Я никак не мог угадать, что у него на уме.
– Лучше объясните мне, в чем состоит ваша фантастическая идея.
– Скорее, это мои сомнения, а не фантазия, – ответил он. – Туман, неясность и сплошные сомнения. Может, моя мысль и интересна сама по себе, но вам все равно не обойтись на месте взрыва без меня. Поэтому лучше узнайте, когда мне можно будет съездить туда.
По моей просьбе в палату к Ленку пришел главный врач.
– Как ваше самочувствие? – спросил он у пациента.
– Настолько хорошо, что я мог бы отправиться хоть сейчас, – ответил Ленк.
Как мы и ожидали, врач охладил его пыл.
– Через неделю, не раньше! – сказал он. – И то весьма условно. С вами должны поехать врач и крепкий санитар, который мог бы перенести вас на руках. Немного свежего воздуха вам не повредит, но это далековато для вас, Дружище!
Я обещал врачу подготовить эту поездку наилучшим образом. Достать машину побольше, оборудовать ее со всеми удобствами. Причем управлять машиной я буду сам и прихвачу с собой коротковолновый передатчик. Всем больницам на нашем пути будет приказано в любую минуту принять пациента и сделать все, что будет необходимо.
Врач слушал, поглаживая подбородок.
– Ну что ж, попробовать можно, – сказал он наконец, – но все же не раньше, чем через неделю, и то полной уверенности нет.
Зимний вид местности Ленка не беспокоил. Вероятно, он решил полностью восстановить картину своего пути в почтовом вагоне, и я спешил подготовить все необходимое. Карличека, на второй день вернувшегося из своей поездки и установившего, что старушки никакой коробки не посылали, я тоже хотел прихватить с собой на 297-й километр.

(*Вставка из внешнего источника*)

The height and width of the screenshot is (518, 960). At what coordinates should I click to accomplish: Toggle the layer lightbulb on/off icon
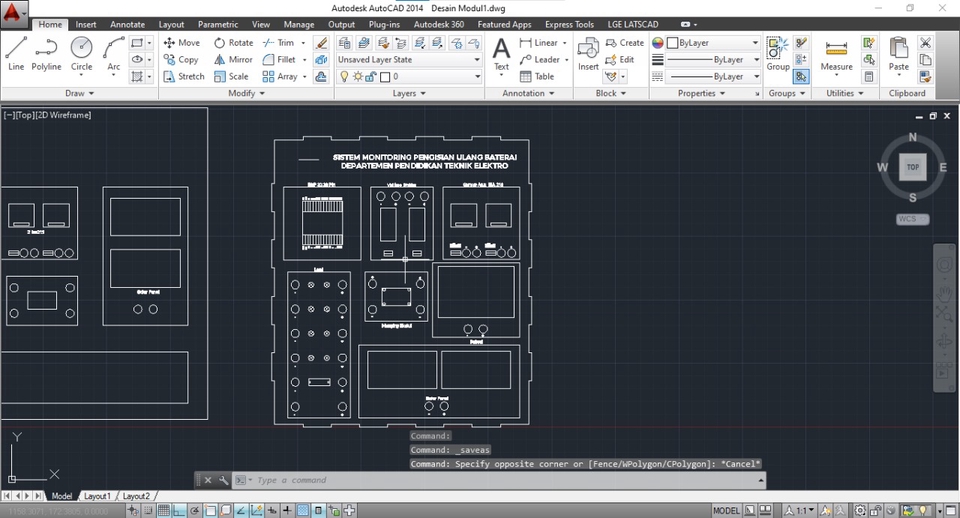pos(345,76)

– Хорошо, – сказал Карличек, – но я бы эту поездку держал в тайне, чтобы нашего распрекрасного Ленка под конец не пристрелили. Кто знает, правы ли мы, когда считаем, что от него хотели избавиться как от свидетеля. Может, существуют еще и другие причины. Поэтому я предлагаю, чтобы Гелена посещала больницу даже тогда, когда Ленка там не будет. И если кто-то за ней наблюдает, то мы сможем водить его за нос.
– Ну, так договоритесь с ней, – сказал я.
– Ни за что, – живо отказался Карличек. – Не сердитесь на меня. Я много думал и пришел к мысли, что эта девушка слишком сильно воздействует на мой внутренний мир. Я назвал это губительной психологической радиоактивностью.
Принуждать его я не стал.
– Разумеется, вы не верите моим психологическим заключениям, – продолжал Карличек. – Но припомним теорию психологического барьера в сознании. К людям, в памяти которых должно было что-то запечатлеться перед взрывом в поезде, относится и старший лейтенант Ленк. Он не может вам сказать, что ничего не видел, а только то, что он видел ничто.Вот это различие и беспокоит его.
Я махнул рукой.
– Лучше скажите мне, что ответили на почте на ваш вопрос о посылке с адресом, написанным фиолетовыми чернилами?
– Расспрашивать-то я расспрашивал, но так ничего и не узнал, – ответил Карличек как-то вяло. – Они даже не знают, мужчина это был или женщина. Вообще не помнят эту посылку. Запись существует, квитанция есть, а толку никакого. Человек с попугаем в тех краях тоже не показывался.
Я поручил Карличеку организацию нашей поездки.
В Праге стояла сухая зимняя погода. По сообщениям метеосводок, дороги были проезжими: снег лежал только местами, да и то тонким слоем. Ленку день ото дня становилось лучше, однако ноги у него еще были не совсем в порядке. Но он с нетерпением ждал поездки.
– Мне кажется, – говорил он, – что в тех местах, где произошел взрыв и где нашли мертвую девушку, обнаружится еще что-то.
– На железнодорожном пути?
– Разумеется.
– Значит, лучше повторить весь путь поездом.
– Главное, мне нужно взглянуть на 297-й километр, – сказал он задумчиво.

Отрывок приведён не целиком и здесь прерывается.